● Texte à lire
☆ ☆ ☆ ☆
Dans l’attente des conclusions de ce rapport, le Gouvernement a arrêté un programme global d’action contre les risques liés à l’amiante, qui a fait l’objet d’une communication que j’ai présentée au conseil des ministres du 20 décembre 1995. Ce programme a fait l’objet de deux décrets en date du 7 février 1996, suivis de diverses mesures d’application intervenues au cours du premier semestre.

Pour l’essentiel, les mesures prises s’articulent autour des dispositions suivantes :
    – obligation pour les propriétaires de bâtiments collectifs de repérer les flocages et calorifugeages avant fin 1999, d’évaluer l’état de conservation et d’entreprendre des travaux de confinement ou de retrait si le niveau d’empoussièrement dépasse 25 fibres par litre d’air (décret n° 96-97 du 7 février 1996) ;
    – abaissement à 100 fibres par litre du nombre de fibres d’amiante dans l’air pour les activités professionnelles au contact de l’amiante, contre 600 antérieurement (décret n° 96-98 du 7 février 1996). Cette valeur a été fixée jusqu’au 1er février 1998 à 300 fibres par litre, dans les activités où l’on n’utiliser que de la chrysolite. Des règles de prévention spécifiques ont été conçues pour le personnel d’entretien et de maintenance. En outre, la possibilité d’arrêter les chantiers de retrait d’amiante a été donnée aux inspecteurs du travail en cas d’insuffisance des mesures de protection (loi du 26 mai 1996) ;
    – amélioration des conditions de réparation au titre des maladies professionnelles pour les victimes de l’amiante ;
    – mobilisation des services de contrôle de l’État, des organismes de sécurité sociale et des médecins du travail.

2) Le rapport de l’INSERM confirme la nécessité des mesures prises. Il apporte également des éléments de connaissance complémentaires sur la base desquels le Gouvernement a immédiatement engagé un examen approfondi des mesures nouvelles à prendre.

3) Le Premier ministre a réuni hier après-midi les principaux ministres concernés pour examiner les propositions que nous lui avons faites. À la suite de cette réunion, les mesures suivantes ont été prises.

1. La fabrication, l’importation et la mise en vente de produits contenant de l’amiante et notamment l’amiante-ciment, sont interdits.

Cette interdiction prendra effet au 1er janvier 1997.

Elle sera assortie de dérogations pour certains produits à base d’amiante, tels que les garnitures de freins des poids lourds ou les vêtements ignifugés (utilisé par les pompiers), dès lors qu’il n’existe pas de produits de substitution moins dangereux. La liste de ces dérogations sera arrêtée après consultation du Conseil supérieur de la prévention des risques professionnels.
☆ ☆ ☆ ☆
● Données fournies

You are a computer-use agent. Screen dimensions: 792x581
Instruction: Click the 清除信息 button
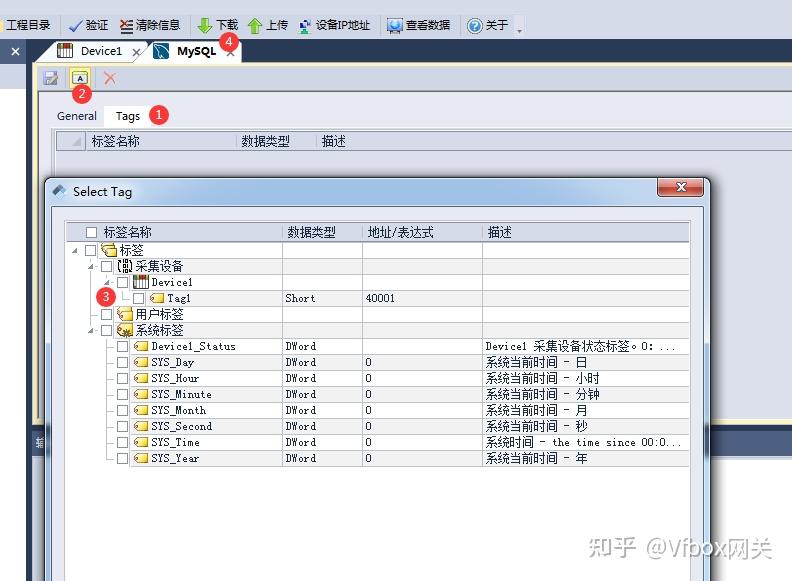(150, 25)
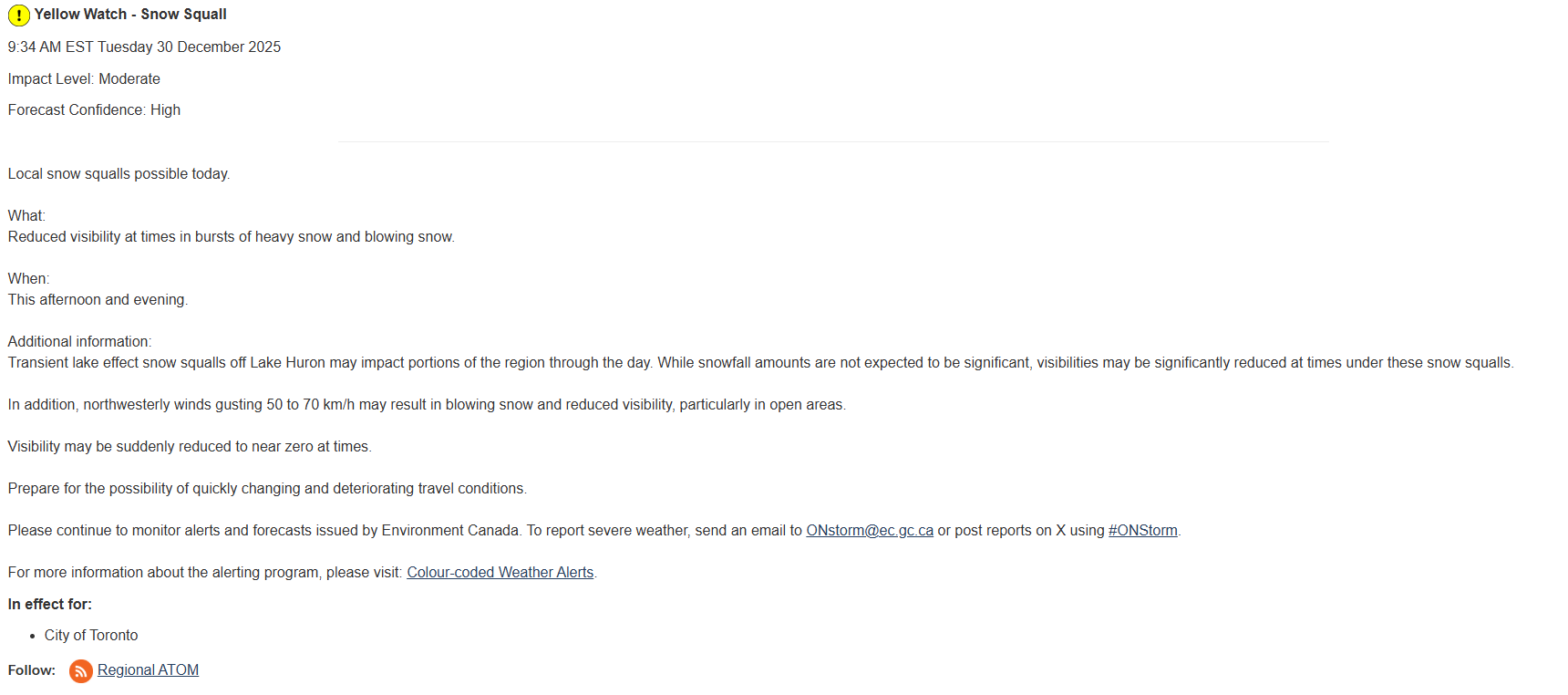The height and width of the screenshot is (695, 1568).
Task: Click the Additional information: heading
Action: [80, 342]
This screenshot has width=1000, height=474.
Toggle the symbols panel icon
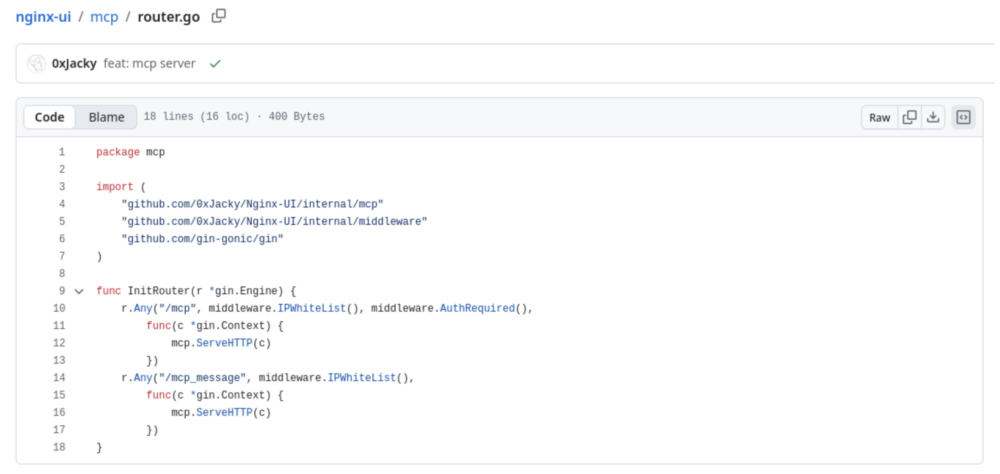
☆ ☆ ☆ ☆
● Travail demandé
a – D'après le texte sur l'amiante, à quelle date l'interdiction de fabriquer, d'importer et de vendre des produits contenant de l'amiante doit-elle prendre effet ?
b – Prolongez le texte sur l'amiante en reprenant juste après sa dernière phrase.

● Vos réponses
a – Le 1er janvier 1997.

b –
Le seuil d’exposition autorisé applicable à la fabrication de ces produits, qui contiennent de la chrysolite, sera ramené à 100 fibres par litre contre 300 actuellement comme pour tous les produits contenant de la chrysolite.

2. Les mesures de surveillance applicables aux flocages et aux calorifugeages s’étendront aussi aux matériaux semi durs tels que faux-plafonds, cloisons mobiles ou cartons amiantés…

Le calendrier de cette mesure sera établi après consultation du Conseil supérieur de l’hygiène publique.

3. Les inquiétudes manifestées dans le rapport de l’INSERM sur les conditions réelles dans lesquelles s’effectueront les opérations de retrait des matériaux à base d’amiante imposent une grande vigilance sur la qualité de ces opérations.

En effet, des opérations de retrait qui ne seraient pas effectuées selon les règles de l’art engendreraient un surcroît de risques tant pour les travailleurs que pour les publics.

Au-delà des mesures réglementaires déjà prises, notamment par un arrêté du 14 mai 1996, un système d’habilitation des entreprises doit être créé.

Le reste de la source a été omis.